Integrityrx2660_frontHewlett-Packard's planning for the future of MPE/iX hosts once included a bold move. The operating system was going to run natively on Itanium-based servers, the IA-64 Integrity line (above) that hosts VMS and NonStop today. It was a project that did not make HP's budget cuts of more than a decade ago, and so the whole lineup got canceled. There might have been another way, something that HP could arrive at -- years after Stromasys started selling the solution.

Native hosting is always the preferred solution for an OS and its iron, sure. But there's so much virtualization these days; VMware is a significant market force. What if HP had taken MPE/iX and just put it onto another operating system's back? What if the OS that drives 3000 apps might have taken a ride in a carriage of Unix, or Linux?

HP did this sort of miracle once for the 3000, calling it Compatibility Mode. There was a massive revison of hardware and software to arrive at the PA-RISC generation, but the changes were transparent to customers. You ran your apps in CM, until you could move them forward. In the '90s, companies used compatibility mode for years, installing newer hardware and moving up to better performance by revising their applications.

"If all HP had done was to create a Compatibility Mode for MPE on IA-64," said ScreenJet's Alan Yeo, "nobody would have batted an eyelid about swapping to an HP-UX box to run their company's software."

At its heart, this is what Stromasys has done with its software. The only difference to the customers is that it's a solution not sold and supported by their hardware vendor.

"There was a huge effort, like HP should've moved MPE to IA-64, Yeo said. "It was totally nonsensical." And costly, too. Stromasys was discouraged while there were still thousands of customers of HP 3000s choosing where to migrate. Key technical trade secrets were not being shared, so Charon for the 3000 had to be tabled. HP came back to the idea after they'd lost more than half of the installed base to other vendors.

For the record, Windows migrations count as another vendor. If not for the fact that HP sells ProLiant servers, that percentage of 3000 sites lost to the competition would be even higher. When you cede the OS to another company, you can lose the leverage to call a site Your Customer.

This matters when looking at where virtualization operates today. Using a wide variety of hardware hosting, from HP's iron to many others, Charon does the carrying of MPE while it rides in the vehicle of Linux. It might have been HP-UX at one time, if HP had just modified its plans to make that move to IA-64 a less costly lab project.

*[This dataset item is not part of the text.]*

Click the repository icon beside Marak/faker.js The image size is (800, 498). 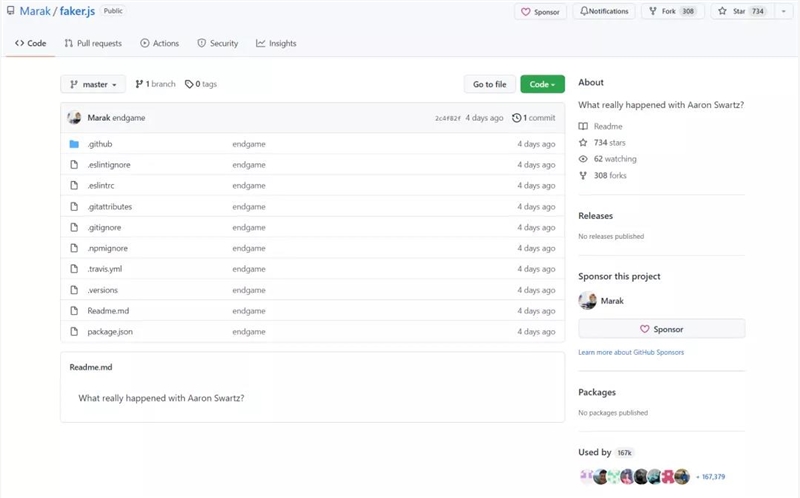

Almost three years ago, Hewlett-Packard announced it would introduce a new version of Integrity servers, Superdomes no less, that could run the x86/Xeon family of chips. There's no delivery date, and most recently we hear the vendor's building The Machine. New OS, new chip design. The same old sweeping vision that created things like VMS, MPE, and NonStop. Costly? Martin Fink wants about three fourths of the HP Lab budget to get it built and customer-ready.

But that NonStop environment has gotten the Big Promise of a new native version, capable of running on the Xeon family. No deadline for when that will be delivered, either, but HP wants to retain those customers. The complexity of applications in MPE can pale when compared to the ultimate real-time computer system. NonStop clients have lock-in that encourages HP to do the grand sweep into the future for them.

At the time that HP will have Xeon versions of Integrity ready -- services that could host Linux and therefore cradle a virtualized MPE server -- Stromasys will have about five years head start in selling that solution. We'll be generous and figure the Integrity models that are ready for Xeon blades will sell in 2017. There might be a market for that, for some companies that still want a big vendor to rely upon. But HP could've had that market a decade ago, just by aiming for a CM for MPE.

Customers don't really care that much about genuine PA-RISC iron, or something called an HP 3000 If they did, there would be no traction for Charon at all. With every passing week, that continues to be proven untrue.